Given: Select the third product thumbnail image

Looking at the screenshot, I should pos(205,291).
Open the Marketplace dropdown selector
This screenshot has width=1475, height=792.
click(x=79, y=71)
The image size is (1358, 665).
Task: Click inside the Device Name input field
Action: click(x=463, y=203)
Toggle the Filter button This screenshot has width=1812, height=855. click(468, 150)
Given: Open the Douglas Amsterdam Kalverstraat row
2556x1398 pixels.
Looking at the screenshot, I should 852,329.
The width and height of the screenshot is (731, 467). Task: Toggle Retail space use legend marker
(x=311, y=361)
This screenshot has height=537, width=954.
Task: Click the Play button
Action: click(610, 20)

▬▬▬

EXERCISE
Lines from the one containing "Given: Open the" through the final line of the material should be set down exactly, and no other lines.

OUTPUT
Given: Open the Douglas Amsterdam Kalverstraat row
2556x1398 pixels.
Looking at the screenshot, I should 852,329.
The width and height of the screenshot is (731, 467). Task: Toggle Retail space use legend marker
(x=311, y=361)
This screenshot has height=537, width=954.
Task: Click the Play button
Action: click(610, 20)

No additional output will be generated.